For obvious reasons I have placed this story about the perils of not telling the stories you know at the beginning of the book. This story is a story about why stories should be told. They are told because they cry out to be told. If they are not, they rankle and take revenge. Here the story and the song transform themselves into material objects. For futher comments on this genre, see Ramanujan 1989.
In this worldview nothing is ever lost, only transformed. Untold stories and unsung songs become shoes and coats, and take revenge against the niggardly nontellers. Material and nonmaterial things are all made of one substance, according to a familiar Hindu point of view; some are sthula, “gross,” others are suksma, “subtle.” Nothing is truly destroyed—things are displaced, converted, transformed, according to a belief in the “conservation of matter.”

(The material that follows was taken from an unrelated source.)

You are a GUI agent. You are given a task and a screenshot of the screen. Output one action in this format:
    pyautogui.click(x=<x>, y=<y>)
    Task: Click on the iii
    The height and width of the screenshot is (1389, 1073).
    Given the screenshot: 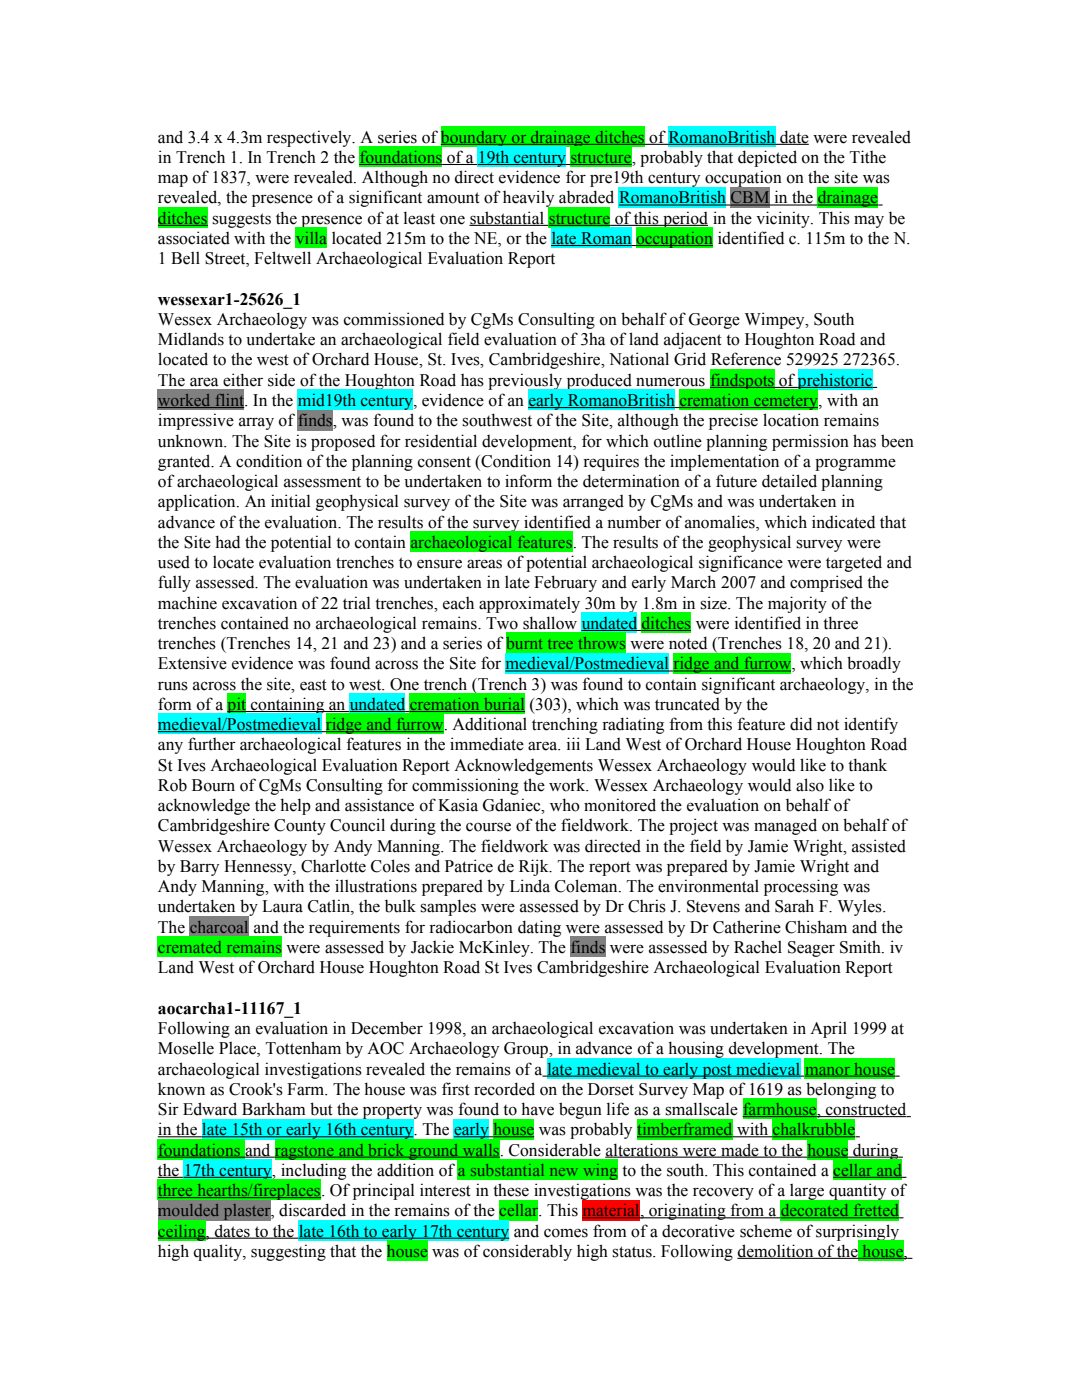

The flames of lamps don't get extinguished at night: when they are put out, they simply move from home to temple, and return to the wicks when the lamps are lit again next evening. Such a belief is part of a more extensive folklore about lamps. The flame is personified as Jyotiyamma (Sanskrit jyoti, “flame, light” + Kannada amma, “mother, lady”), the lamp as mother and goddess. Today, some people worship even the electric light switches with turmeric and vermilion. In a family household, lamps must be lit at sunset and should not be extinguished by blowing on them (it's like spitting on them); one speaks euphemistically of “filling a lamp” (dīpa tumbu), not of “putting out a lamp.” One should remember and fold one's hands worshipfully to one's gods, especially to Lakshmi, the goddess of good fortune, as a lamp is lit—for she comes in at that auspicious hour by the front door and will leave by the back door if it is open. So every evening, at lamp-lighting time, the front door is kept open and the back door shut. Anytime one wishes fervently for something or when one hears good news, one lights a floor lamp for the family gods. Weddings, temple services, all kinds of auspicious rituals have lamps as part of them. Lamps are lit at inaugural ceremonies, dramatic or dance performances, arrayed in rows in the month of Kartika (corresponding to November/December) and Sravana (July/August). Divali or Dipavali is an annual festival of lamps. Great temples have special calendrical festivals in which hundreds are lit. In every temple, as well as in the gods' room in a house, shrine lamps must burn ceaselessly. If a lamp goes out suddenly, it's an ill omen. Thus lamps and flames are symbols of life, wealth, family happiness. The belief that they never truly go out, only move out temporarily, is part of a wishful need for their unremitting auspicious presence.
[No known tale type (henceforth abbreviated NKTT), but it appears to be Motif N 454.2, King overhears conversations of lamps (India only, henceforth abbreviated IO).]